Projects should focus on one or more of the following areas:

  • Public media and discourse, including AI impacts on information access and polarisation , journalistic integrity, veracity and authenticity of content and sources, trust in media, capacity for public deliberation and consensus, and platform accountability.
  • Resilience and sustainability, particularly AI’s impact on environmental sustainability but including social sustainability, resilience to climate impacts or impacts upon any of the UN’s 17 sustainability goals.
  • Law and regulation in relation to AI innovation, including the role of law and regulation in incentivising responsible AI innovation, competing models and approaches to AI regulation, and impacts of AI on the regulatory environment and role of law, supporting citizen recourse, and models of accountability.

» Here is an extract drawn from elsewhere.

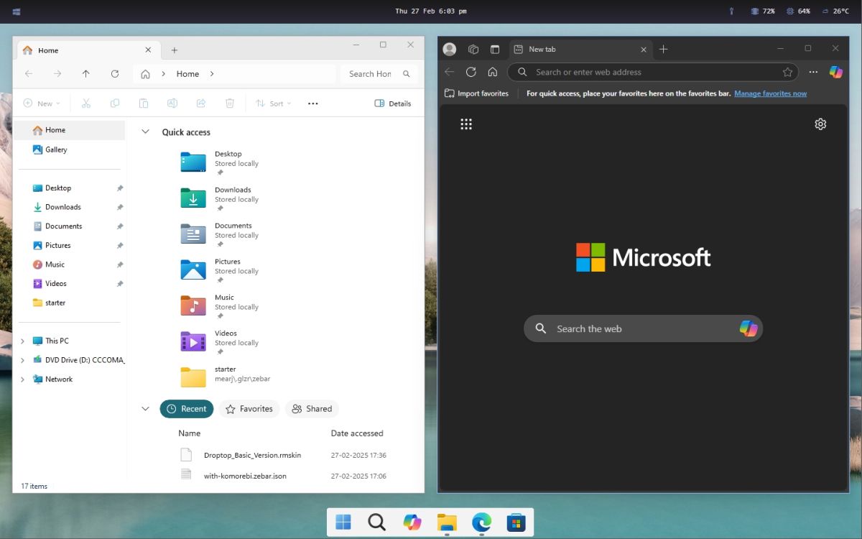Screen dimensions: 862x539
Task: Open the app launcher grid in Edge
Action: (466, 124)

This opportunity focuses on funding knowledge-driven research projects. As such, the UK component of applications to this funding opportunity can include practice-led research, where creative output can be produced or practice undertaken as an integral part of a research process as defined in the AHRC research funding guide.

Possible outputs from projects include:

  • Articles.
  • Books.
  • Digital resources or publications.
  • Reports.
  • Workshops.

Applicants should demonstrate the added value that cross-national collaboration will make to advancing the research topic by bringing together researchers based in the UK and US. Projects should be integrated but they do not have to be symmetrical. The sums and items requested do not have to be identical on the UK and US sides. However, it is expected that the work packages would be delivered reasonably equally.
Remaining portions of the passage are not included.